--- Problem details ---
In all of the records below, replace "screenshot" with "screen capture" and leave everything else unchanged. Leave the pictures out of your answer.
== Source records
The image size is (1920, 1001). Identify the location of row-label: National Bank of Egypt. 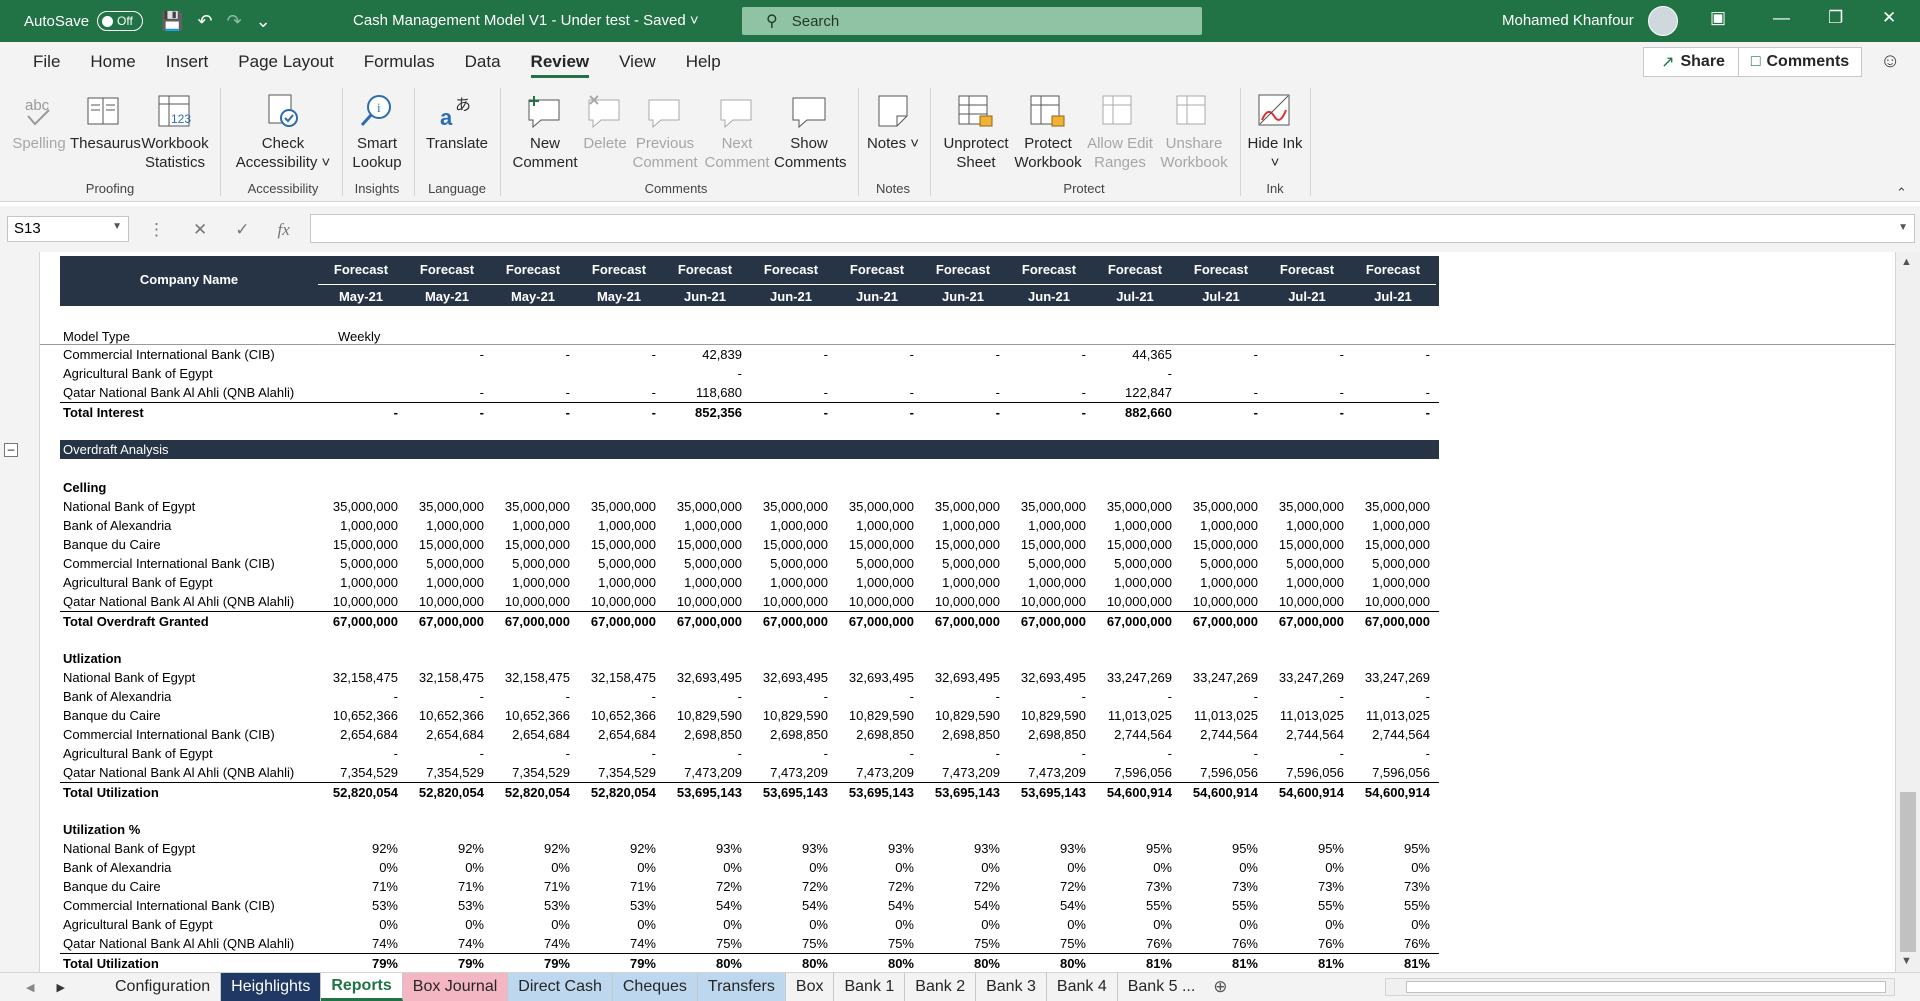
(129, 506).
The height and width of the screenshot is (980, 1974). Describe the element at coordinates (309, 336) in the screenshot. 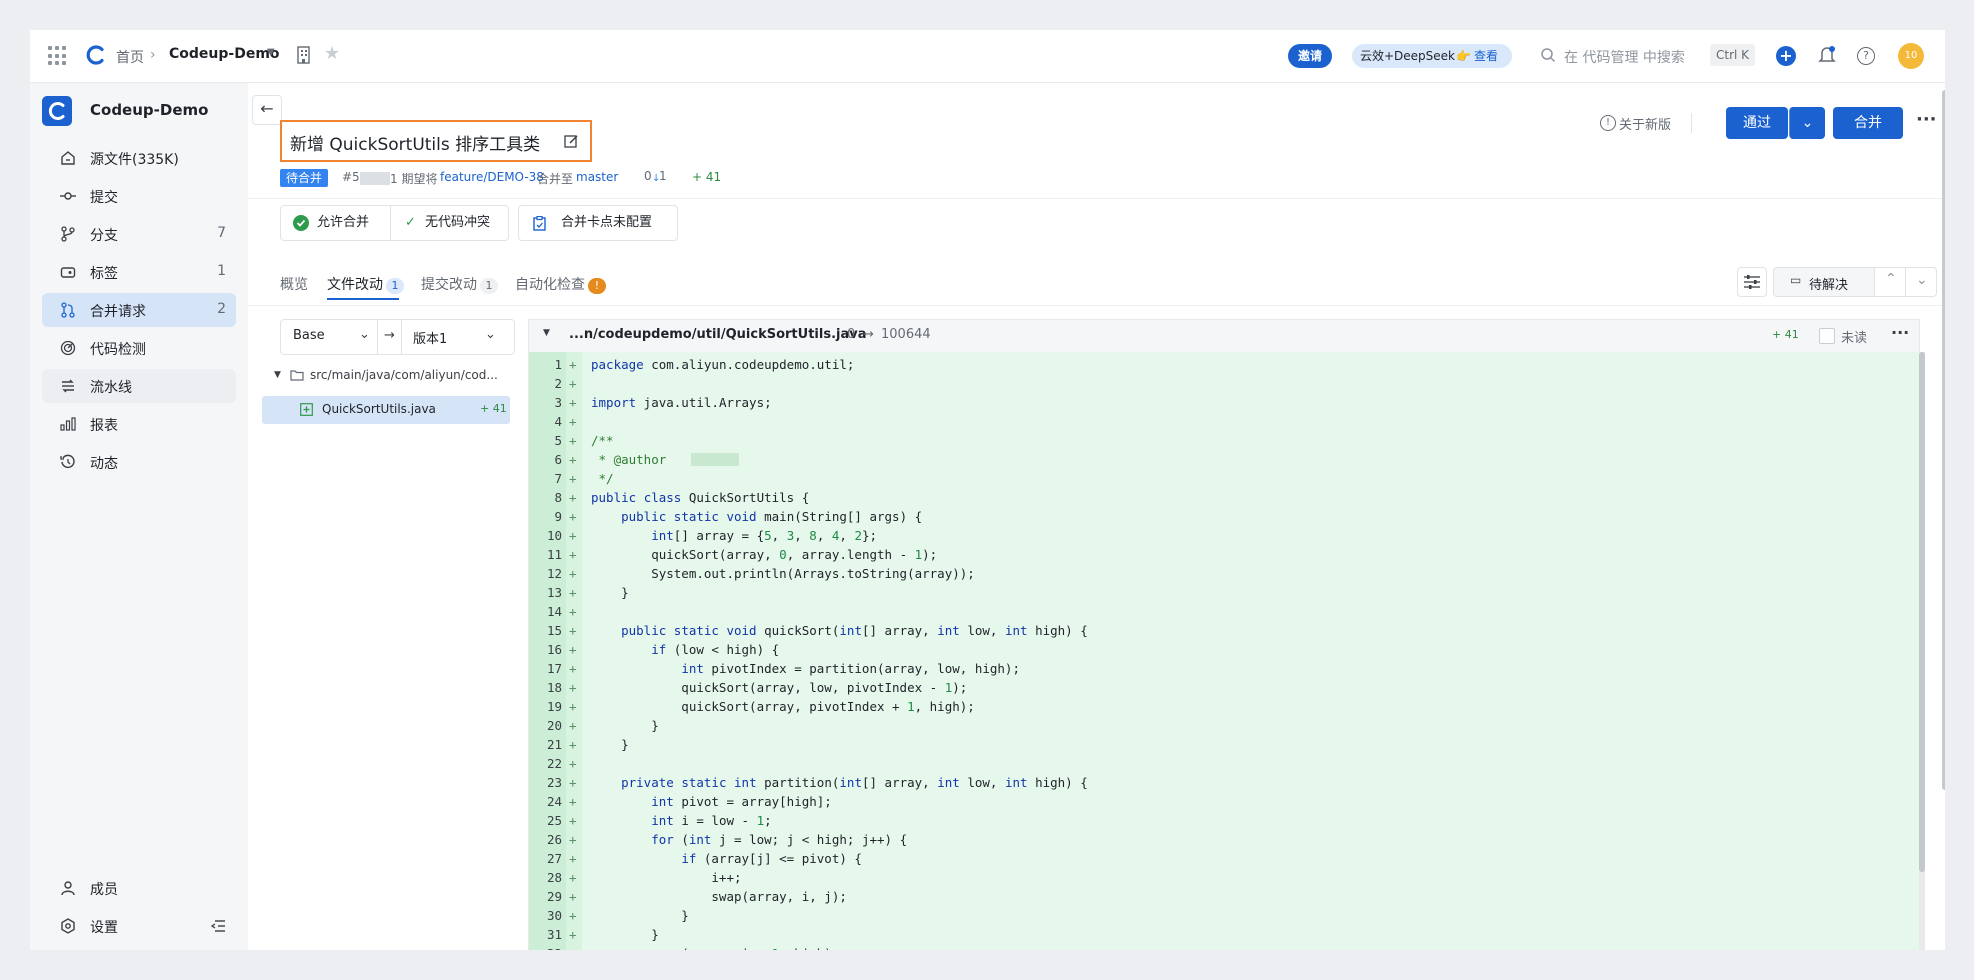

I see `base-select: Base` at that location.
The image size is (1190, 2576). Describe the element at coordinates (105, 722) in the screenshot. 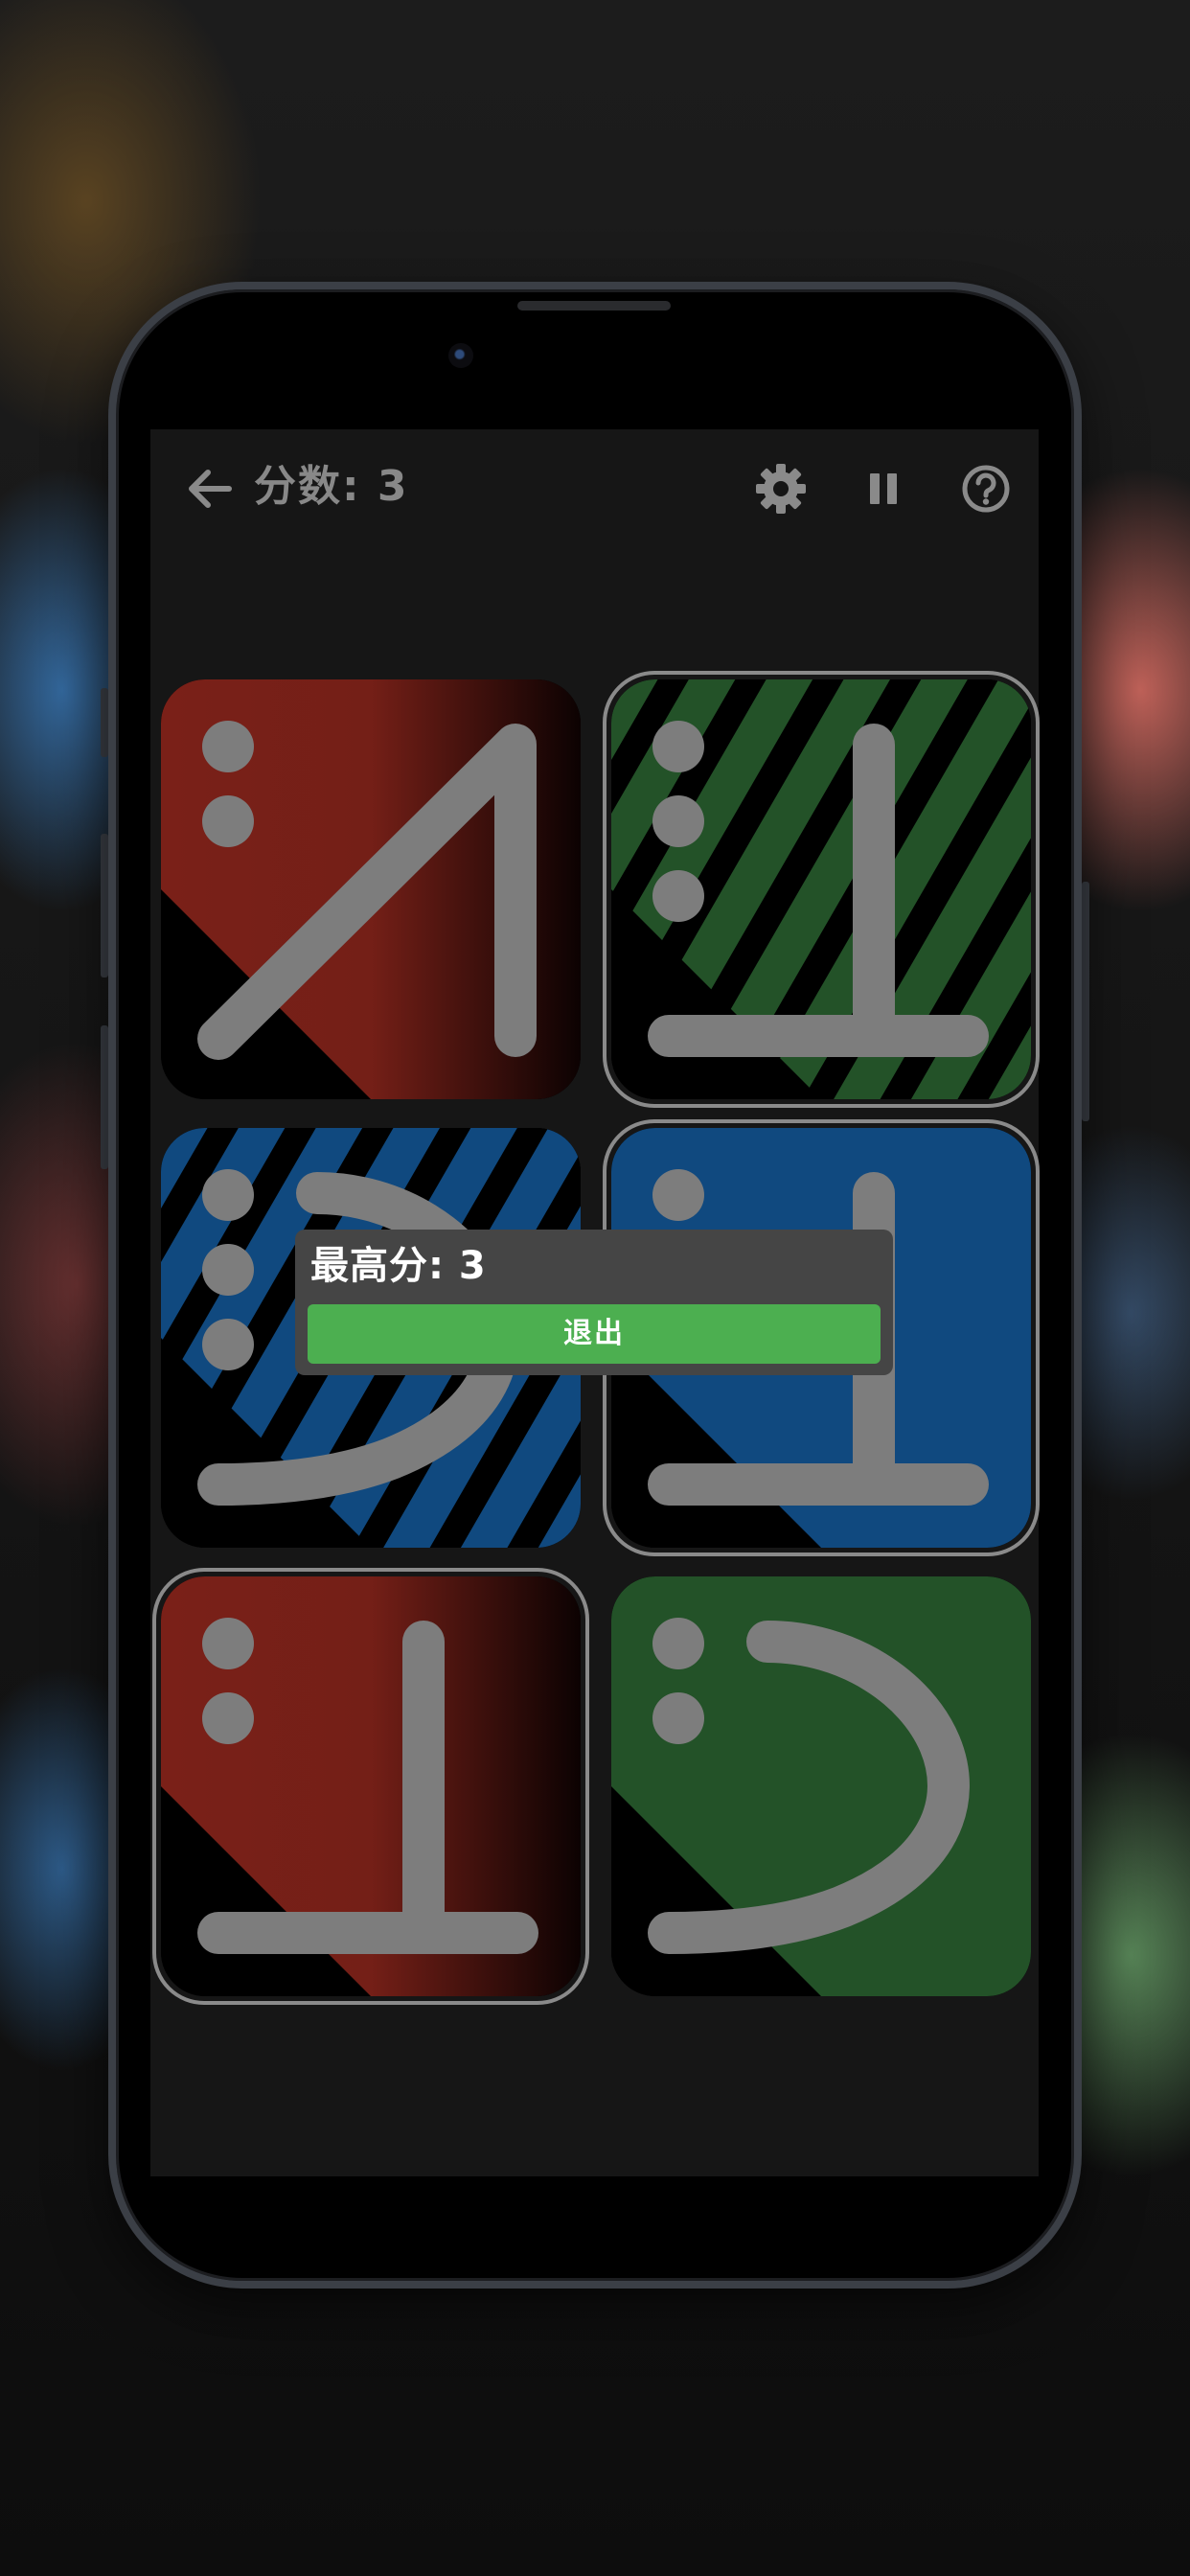

I see `phone-side-button` at that location.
====
--- Answer for this exercise ---
The image size is (1920, 1001). Identify the location of row-label: National Bank of Egypt. 
(129, 506).
The height and width of the screen capture is (980, 1974). Describe the element at coordinates (309, 336) in the screen capture. 

I see `base-select: Base` at that location.
The image size is (1190, 2576). Describe the element at coordinates (105, 722) in the screen capture. 

I see `phone-side-button` at that location.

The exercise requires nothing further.